Segment Start: Dataset records

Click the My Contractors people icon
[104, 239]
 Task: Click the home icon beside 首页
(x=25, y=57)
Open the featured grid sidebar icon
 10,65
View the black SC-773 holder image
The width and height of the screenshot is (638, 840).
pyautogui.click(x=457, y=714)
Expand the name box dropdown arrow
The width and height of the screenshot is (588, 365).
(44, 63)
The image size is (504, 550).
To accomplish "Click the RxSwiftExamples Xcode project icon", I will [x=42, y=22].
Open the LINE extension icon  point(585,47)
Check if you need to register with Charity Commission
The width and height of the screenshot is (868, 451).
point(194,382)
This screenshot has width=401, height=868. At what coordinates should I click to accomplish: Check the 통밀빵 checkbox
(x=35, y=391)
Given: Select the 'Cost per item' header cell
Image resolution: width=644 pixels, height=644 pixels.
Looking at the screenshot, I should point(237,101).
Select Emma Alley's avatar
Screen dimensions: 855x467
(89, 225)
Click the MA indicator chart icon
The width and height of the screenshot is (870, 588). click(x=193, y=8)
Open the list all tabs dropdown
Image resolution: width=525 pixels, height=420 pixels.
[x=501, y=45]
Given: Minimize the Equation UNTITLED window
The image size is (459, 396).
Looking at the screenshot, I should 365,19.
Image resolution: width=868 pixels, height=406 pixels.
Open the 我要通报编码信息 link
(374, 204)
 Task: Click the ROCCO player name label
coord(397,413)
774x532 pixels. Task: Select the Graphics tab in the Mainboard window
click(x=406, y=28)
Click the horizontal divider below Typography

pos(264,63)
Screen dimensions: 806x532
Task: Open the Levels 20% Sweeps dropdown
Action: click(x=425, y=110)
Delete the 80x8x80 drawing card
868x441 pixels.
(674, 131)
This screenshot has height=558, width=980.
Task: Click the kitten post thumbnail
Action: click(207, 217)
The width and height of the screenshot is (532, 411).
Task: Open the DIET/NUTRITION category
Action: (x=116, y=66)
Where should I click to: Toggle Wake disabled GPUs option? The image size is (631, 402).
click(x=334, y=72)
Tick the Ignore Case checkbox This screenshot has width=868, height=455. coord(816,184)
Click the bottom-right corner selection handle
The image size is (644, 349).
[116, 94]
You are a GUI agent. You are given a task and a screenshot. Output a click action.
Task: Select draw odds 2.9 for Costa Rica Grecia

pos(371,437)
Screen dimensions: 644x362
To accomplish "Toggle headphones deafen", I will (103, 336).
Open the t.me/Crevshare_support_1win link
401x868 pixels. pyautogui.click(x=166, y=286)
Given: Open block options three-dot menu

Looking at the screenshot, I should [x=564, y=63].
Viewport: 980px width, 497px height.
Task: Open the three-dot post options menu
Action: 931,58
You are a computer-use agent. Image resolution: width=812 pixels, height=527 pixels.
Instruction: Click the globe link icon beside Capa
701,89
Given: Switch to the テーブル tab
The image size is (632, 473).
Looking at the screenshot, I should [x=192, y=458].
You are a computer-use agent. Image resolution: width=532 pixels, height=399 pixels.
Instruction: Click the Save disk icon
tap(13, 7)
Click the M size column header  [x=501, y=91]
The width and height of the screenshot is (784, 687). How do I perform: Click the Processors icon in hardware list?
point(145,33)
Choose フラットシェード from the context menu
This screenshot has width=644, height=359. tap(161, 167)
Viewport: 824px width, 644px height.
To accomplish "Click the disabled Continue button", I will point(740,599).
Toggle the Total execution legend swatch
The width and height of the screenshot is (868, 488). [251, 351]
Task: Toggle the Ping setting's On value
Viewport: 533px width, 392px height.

Segment End: Dataset records

● Problem: Repeat every entry word for word.

● Completed task:
Click the My Contractors people icon
[104, 239]
 Task: Click the home icon beside 首页
(x=25, y=57)
Open the featured grid sidebar icon
 10,65
View the black SC-773 holder image
The width and height of the screenshot is (638, 840).
pyautogui.click(x=457, y=714)
Expand the name box dropdown arrow
The width and height of the screenshot is (588, 365).
(44, 63)
The image size is (504, 550).
To accomplish "Click the RxSwiftExamples Xcode project icon", I will [x=42, y=22].
Open the LINE extension icon  point(585,47)
Check if you need to register with Charity Commission
The width and height of the screenshot is (868, 451).
point(194,382)
This screenshot has width=401, height=868. At what coordinates should I click to accomplish: Check the 통밀빵 checkbox
(x=35, y=391)
Given: Select the 'Cost per item' header cell
Image resolution: width=644 pixels, height=644 pixels.
Looking at the screenshot, I should point(237,101).
Select Emma Alley's avatar
Screen dimensions: 855x467
(89, 225)
Click the MA indicator chart icon
The width and height of the screenshot is (870, 588). click(x=193, y=8)
Open the list all tabs dropdown
Image resolution: width=525 pixels, height=420 pixels.
[x=501, y=45]
Given: Minimize the Equation UNTITLED window
The image size is (459, 396).
Looking at the screenshot, I should 365,19.
Image resolution: width=868 pixels, height=406 pixels.
Open the 我要通报编码信息 link
(374, 204)
 Task: Click the ROCCO player name label
coord(397,413)
774x532 pixels. Task: Select the Graphics tab in the Mainboard window
click(x=406, y=28)
Click the horizontal divider below Typography

pos(264,63)
Screen dimensions: 806x532
Task: Open the Levels 20% Sweeps dropdown
Action: click(x=425, y=110)
Delete the 80x8x80 drawing card
868x441 pixels.
(674, 131)
This screenshot has height=558, width=980.
Task: Click the kitten post thumbnail
Action: click(207, 217)
The width and height of the screenshot is (532, 411).
Task: Open the DIET/NUTRITION category
Action: (x=116, y=66)
Where should I click to: Toggle Wake disabled GPUs option? The image size is (631, 402).
click(x=334, y=72)
Tick the Ignore Case checkbox This screenshot has width=868, height=455. coord(816,184)
Click the bottom-right corner selection handle
The image size is (644, 349).
[116, 94]
You are a GUI agent. You are given a task and a screenshot. Output a click action.
Task: Select draw odds 2.9 for Costa Rica Grecia

pos(371,437)
Screen dimensions: 644x362
To accomplish "Toggle headphones deafen", I will (103, 336).
Open the t.me/Crevshare_support_1win link
401x868 pixels. pyautogui.click(x=166, y=286)
Given: Open block options three-dot menu

Looking at the screenshot, I should [x=564, y=63].
Viewport: 980px width, 497px height.
Task: Open the three-dot post options menu
Action: 931,58
You are a computer-use agent. Image resolution: width=812 pixels, height=527 pixels.
Instruction: Click the globe link icon beside Capa
701,89
Given: Switch to the テーブル tab
The image size is (632, 473).
Looking at the screenshot, I should [x=192, y=458].
You are a computer-use agent. Image resolution: width=532 pixels, height=399 pixels.
Instruction: Click the Save disk icon
tap(13, 7)
Click the M size column header  [x=501, y=91]
The width and height of the screenshot is (784, 687). How do I perform: Click the Processors icon in hardware list?
point(145,33)
Choose フラットシェード from the context menu
This screenshot has width=644, height=359. tap(161, 167)
Viewport: 824px width, 644px height.
To accomplish "Click the disabled Continue button", I will point(740,599).
Toggle the Total execution legend swatch
The width and height of the screenshot is (868, 488). [251, 351]
Task: Toggle the Ping setting's On value
Viewport: 533px width, 392px height.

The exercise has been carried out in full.